This Is My Family - November 6, 1994
October was a disturbing month for Israel.  It should have been a disturbing month for all Jews everywhere.  For the Jewish nation as a whole has lost a tremendous amount of its lustre during October.

First, there came the shooting spree in the Nahalat Shiva section of Jerusalem.  One of the terrorists involved was a member of the PLO "police force", and the other had been released from jail three weeks earlier after having signed a pledge to no longer take part in terrorist activities.  Who does Rabin think he is fooling by exacting these pledges from murderers?  How do these releases, and the pledges that go along with them, increase Israeli security?

Then came the tragic death of Corporal Nachshon Wachsman and Captain Nir Poraz, who tried to save him.  Throughout the developments of that horrible week, Yitzchak Rabin performed an exercise in fastidious ineptness.  He claimed with utmost certainty that Wachsman was being held in Gaza, and professed to hold Yasser Arafat directly responsible for his fate.  When Wachsman was found to be in the Ramallah area, Rabin ordered the ill-planned raid to extricate him from captivity.  Instead of bringing Wachsman out alive, it resulted in his death, and that of the leader of the raiding unit.  Rabin, having pledged to hold Arafat responsible for Wachsman's fate, broke off negotiations with the PLO for exactly two days, and then proceeded as if nothing untoward had happened.  And of course, no cabinet ministers deigned to show up for Wachsman's funeral.

Hot on the heels of the Wachsman and Poraz murders, a bus bomb exploded in the heart of Tel Aviv, killing 22 people, injuring 48 others, and spraying body parts and brain matter over a five square block area.  Rabin ordered the demolition of the house in which the suicide bomber lived, and then rescinded the order when it was found that the house was occupied by the entire rest of his family.  What was the point of demolishing the house supposed to have been, if not to cause some measure of discomfort to the family of the terrorist who had caused so much discomfort to so many other families?  And of course, the diplomatic process between Israel and the PLO did not skip a beat.  Negotiations continued as if Tel Aviv were a million miles away.

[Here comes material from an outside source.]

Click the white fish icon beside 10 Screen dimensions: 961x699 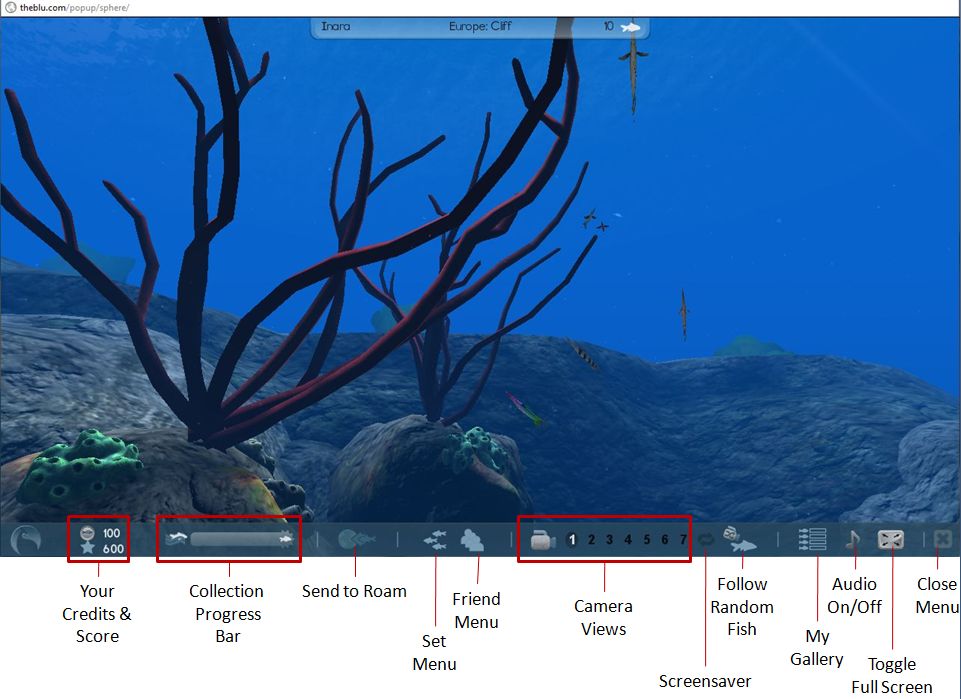click(x=630, y=27)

Following the wanton death of 26 Jews within two weeks, the Jewish nation lost its spirit.  Rabbi Shlomo Carlebach died, while on a flight from New York to Toronto.  Rabbi Carlebach was the man singularly responsible for helping tens of thousands of Jews to return to their people, their history, their religion, and their spirit.  Carlebach single-handedly effected the revival of Jewish music in the late twentieth century, and is largely responsible for whatever spiritual well-being there is among the Jewish nation. 

Soon after his death, Rabbi Shlomo Goren passed away.  Rav Goren was the Chief Rabbi of the Israel Defense Forces during the Six-Day War, and was on the scene when the Western Wall was recaptured by IDF paratroopers.  He later became the Chief Rabbi of Israel, and was a driving force behind the re-invigoration of religious Zionism over the past 30 years.

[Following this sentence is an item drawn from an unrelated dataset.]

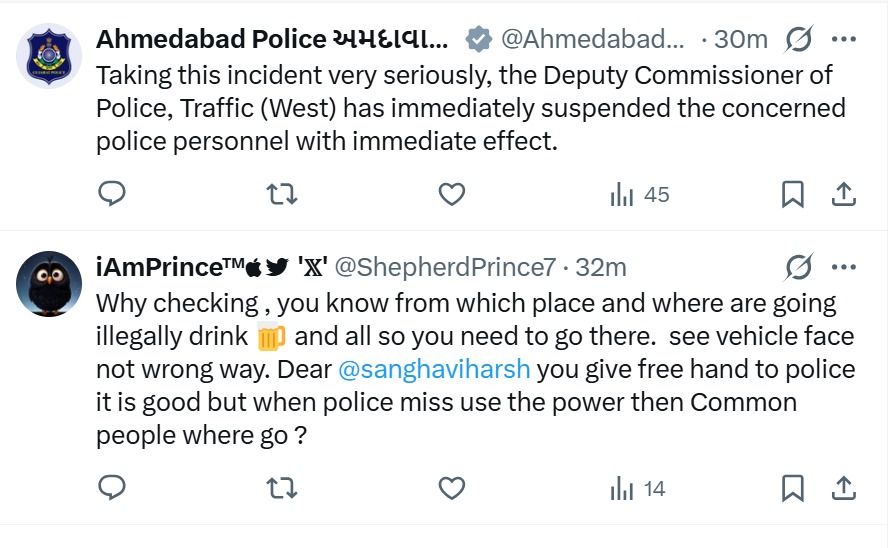Screen dimensions: 889x548
Task: Click the Ahmedabad Police profile avatar
Action: click(49, 56)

What the Jewish nation has suffered in the past month is horrific.  Great people who gave their lives in the defense of the Jewish State, the Jewish land, the Jewish soul, and Jewish life, have passed from this world.  Many mourn their loss, I among them.  Many recognize the enormity of our sorrow.  Many do not.  The PLO is still a friend dearer to Yitzchak Rabin than the Nachshon Wachsman's, the Nir Poraz's, the Tel Aviv victims, and the Two Shlomo's ever were.  In the midst of all the death, Yitzchak Rabin, Shimon Peres, and Yasser Arafat share a Nobel Peace Prize that destroys the credibility and the reputation of that heretofore honourable institution.  They do not mourn.

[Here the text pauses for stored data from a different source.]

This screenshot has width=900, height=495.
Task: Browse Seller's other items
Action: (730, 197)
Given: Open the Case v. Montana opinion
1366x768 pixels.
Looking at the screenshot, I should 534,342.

Yet, there is one shining light through all this murky blackness.  Yehuda Wachsman, Nachshon's father, showed the true heroism that is the ultimate guarantor of the Jewish people.  During the shiva -- the week of mourning for a lost relative -- when his pain was at its zenith, he agreed to give an interview to Israeli press.  In that interview, he provided an insight into how the Jewish people survives.  When the Jewish nation can come together to pray for a missing son, to defend against those who would destroy us, and to continue settling our homeland, a grieving Jewish father had this to say:
"I lost one son.  But I gained seven.  Nir Poraz and the rest who gave of themselves to try to save my son are now also my sons.  And it doesn't stop there.  All the women who lit an extra candle that shabbat night for my son, in solidarity with my wife, are my sisters.  The thousands of people who came together to offer their prayers around the world on behalf of my son are my brothers."

This is the Jewish family.  This is Nachshon Wachsman's family, and Nir Poraz's family, and the family of the victims of Tel Aviv and Nahalat Shiva.  This is the family Yitzchak Rabin and Shimon Peres have spurned to join its destructors.  This is my family.